**Task description**. From the listing below, pull out the lines that hold "screenshot".

..........

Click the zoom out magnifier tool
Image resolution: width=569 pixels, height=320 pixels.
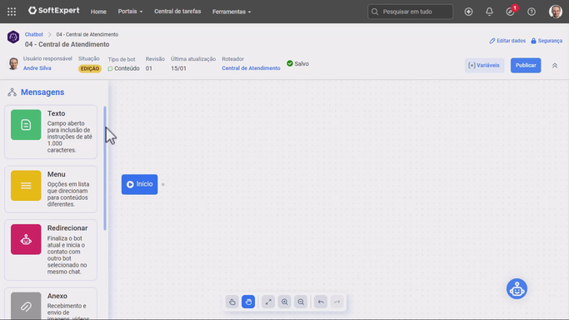(301, 302)

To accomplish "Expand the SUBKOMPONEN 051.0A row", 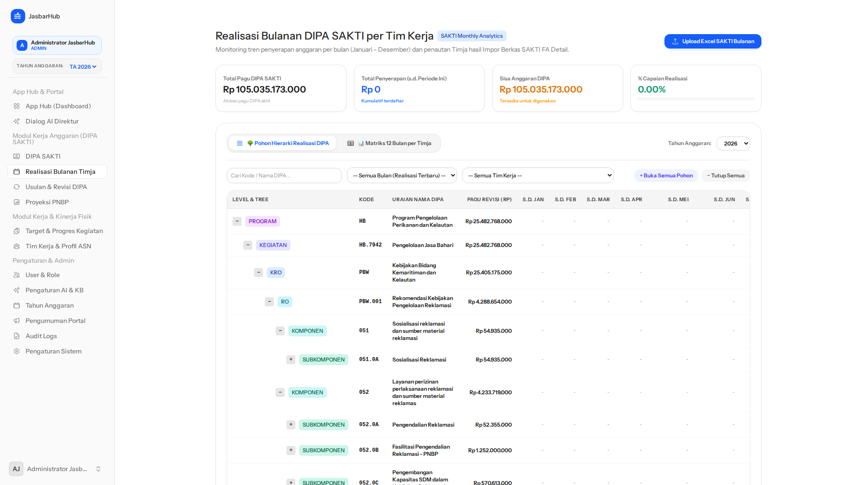I will coord(291,360).
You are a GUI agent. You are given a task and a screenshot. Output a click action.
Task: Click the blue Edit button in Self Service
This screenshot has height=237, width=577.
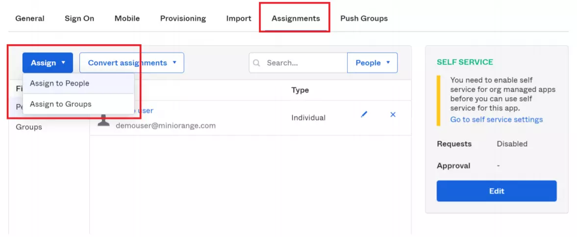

..........

**Answer for this exercise**.
You are a GUI agent. You are given a task and a screenshot. Output a click action.
This screenshot has height=237, width=577.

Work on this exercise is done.